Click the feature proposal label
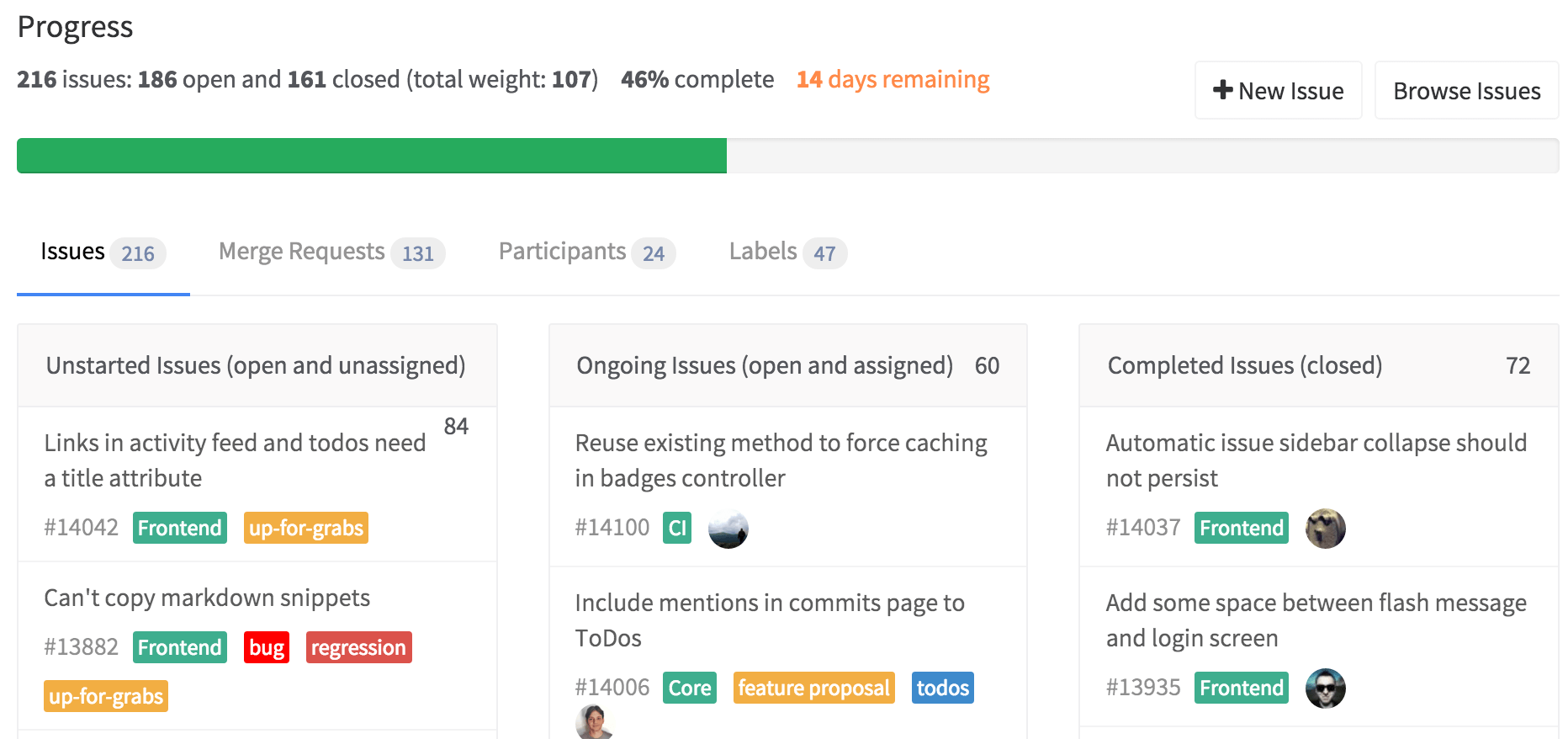The height and width of the screenshot is (739, 1568). click(x=813, y=688)
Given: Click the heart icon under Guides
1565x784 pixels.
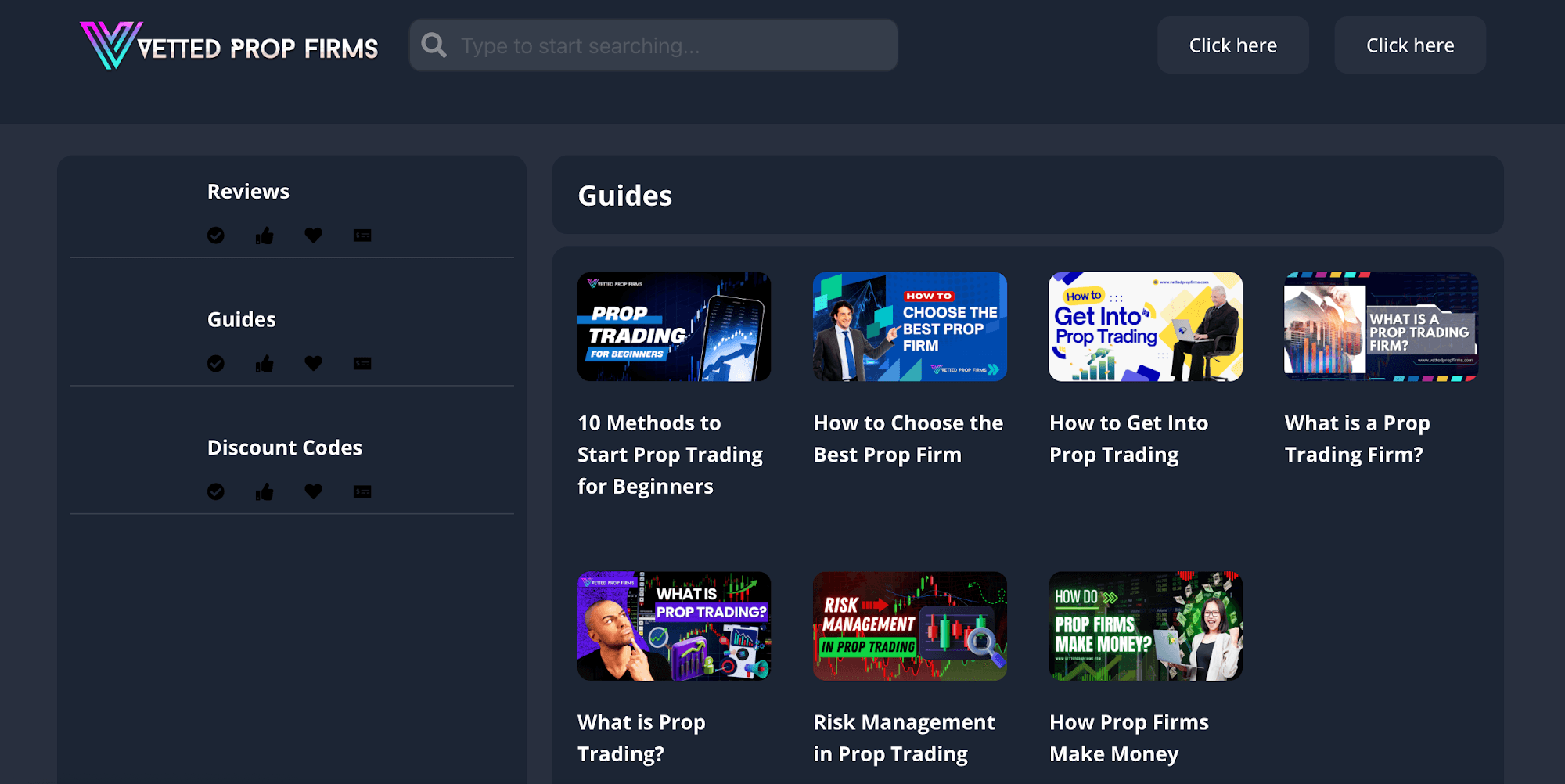Looking at the screenshot, I should [x=314, y=364].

TASK DETAILS
Arrange the lines above as a numbered list, leaving out any blank lines. Omit the pictures from your answer.

WORKED SOLUTION
1. Click the feature proposal label
2. The height and width of the screenshot is (739, 1568). click(x=813, y=688)
3. Given: Click the heart icon under Guides
4. 1565x784 pixels.
5. Looking at the screenshot, I should [x=314, y=364].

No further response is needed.